Task set:
A. Copy the text on climate change politics word for word, from "But Gore hatred" up to and including "will be underwater.".
B. Extend the text on climate change politics, picking up right after its final sentence.

Text excerpt Start Marker

But Gore hatred is more than personal. When National Review decided to name its anti-environmental blog Planet Gore, it was trying to discredit the message as well as the messenger. For the truth Mr. Gore has been telling about how human activities are changing the climate isn’t just inconvenient. For conservatives, it’s deeply threatening.

Consider the policy implications of taking climate change seriously.

“We have always known that heedless self-interest was bad morals,” said F.D.R. “We know now that it is bad economics.” These words apply perfectly to climate change. It’s in the interest of most people (and especially their descendants) that somebody do something to reduce emissions of carbon dioxide and other greenhouse gases, but each individual would like that somebody to be somebody else. Leave it up to the free market, and in a few generations Florida will be underwater.

The solution to such conflicts between self-interest and the common good is to provide individuals with an incentive to do the right thing. In this case, people have to be given a reason to cut back on greenhouse gas emissions, either by requiring that they pay a tax on emissions or by requiring that they buy emission permits, which has pretty much the same effects as an emissions tax. We know that such policies work: the U.S. “cap and trade” system of emission permits on sulfur dioxide has been highly successful at reducing acid rain.

Climate change is, however, harder to deal with than acid rain, because the causes are global. The sulfuric acid in America’s lakes mainly comes from coal burned in U.S. power plants, but the carbon dioxide in America’s air comes from coal and oil burned around the planet — and a ton of coal burned in China has the same effect on the future climate as a ton of coal burned here. So dealing with climate change not only requires new taxes or their equivalent; it also requires international negotiations in which the United States will have to give as well as get.

Everything I’ve just said should be uncontroversial — but imagine the reception a Republican candidate for president would receive if he acknowledged these truths at the next debate. Today, being a good Republican means believing that taxes should always be cut, never raised. It also means believing that we should bomb and bully foreigners, not negotiate with them.

So if science says that we have a big problem that can’t be solved with tax cuts or bombs — well, the science must be rejected, and the scientists must be slimed. For example, Investor’s Business Daily recently declared that the prominence of James Hansen, the NASA researcher who first made climate change a national issue two decades ago, is actually due to the nefarious schemes of — who else? — George Soros.

Text excerpt End Marker
Provided data Start Marker

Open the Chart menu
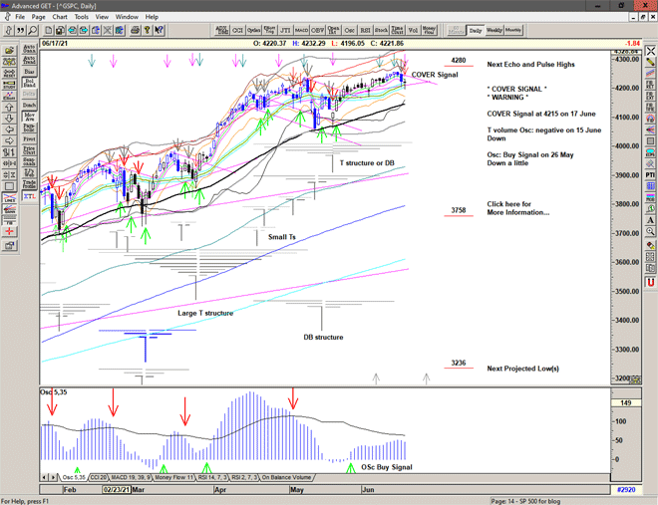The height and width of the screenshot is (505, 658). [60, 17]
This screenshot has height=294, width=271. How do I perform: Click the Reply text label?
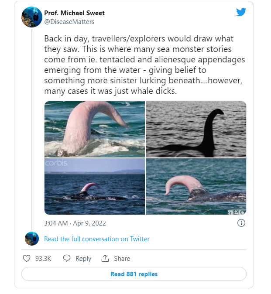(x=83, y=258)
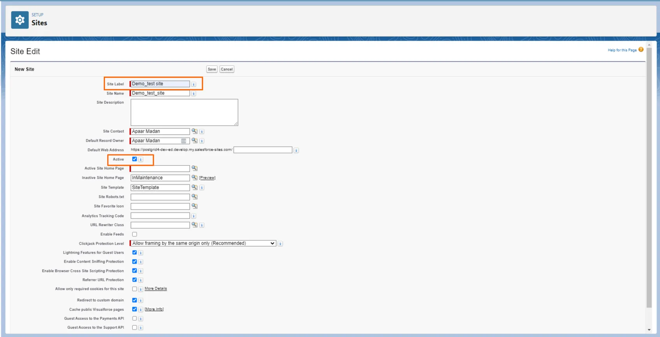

Provided data End Marker

Replies:
A.
But Gore hatred is more than personal. When National Review decided to name its anti-environmental blog Planet Gore, it was trying to discredit the message as well as the messenger. For the truth Mr. Gore has been telling about how human activities are changing the climate isn’t just inconvenient. For conservatives, it’s deeply threatening.

Consider the policy implications of taking climate change seriously.

“We have always known that heedless self-interest was bad morals,” said F.D.R. “We know now that it is bad economics.” These words apply perfectly to climate change. It’s in the interest of most people (and especially their descendants) that somebody do something to reduce emissions of carbon dioxide and other greenhouse gases, but each individual would like that somebody to be somebody else. Leave it up to the free market, and in a few generations Florida will be underwater.

B.
Which brings us to the biggest reason the right hates Mr. Gore: in his case the smear campaign has failed. He’s taken everything they could throw at him, and emerged more respected, and more credible, than ever. And it drives them crazy.
http://www.nytimes.com/2007/10/15/op...070&emc =eta1

albed 15-10-07 07:47 AM

Lol, so anyone who criticizes Gore is "insane". No need to defend his numerous lies and hipocrisy with that argument; as if they were defensible anyway.

Nicobie 15-10-07 05:54 PM

Wouldn't you trust, admire, emulate the person who invented the WWW?

Hahahahahahahahahaaa...

He is just a step below the hilery creap.
(Now that is one power hungey BITCH)

theknife 15-10-07 06:12 PM

Quote:

Originally Posted by Nicobie (Post 258541)
Wouldn't you trust, admire, emulate the person who invented the WWW?

Hahahahahahahahahaaa...

He is just a step below the hilery creap.
(Now that is one power hungey BITCH)

no problem here, i'd vote for him over anybody currently running:W:

albed 15-10-07 07:02 PM

But he's not "currently running" so you're going to have to write his name on the ballot.


I'm not sure liberals are up to that kind of intellectual challenge.

RDixon 15-10-07 07:37 PM

When people will believe anything just because it was on the news.

Am I wrong or didn't Ghore have to share the prize with a few thousand real scientists?

Note: real means academic credentials not real science.

And isn't it funny that Ghandi never won the peace prize?

Mazer 15-10-07 10:28 PM

Yep, the IPCC also won the prize this year, so technically Gore wasn't the only politician who won; the panel counts hundreds of non-scientists among the authors of its reports.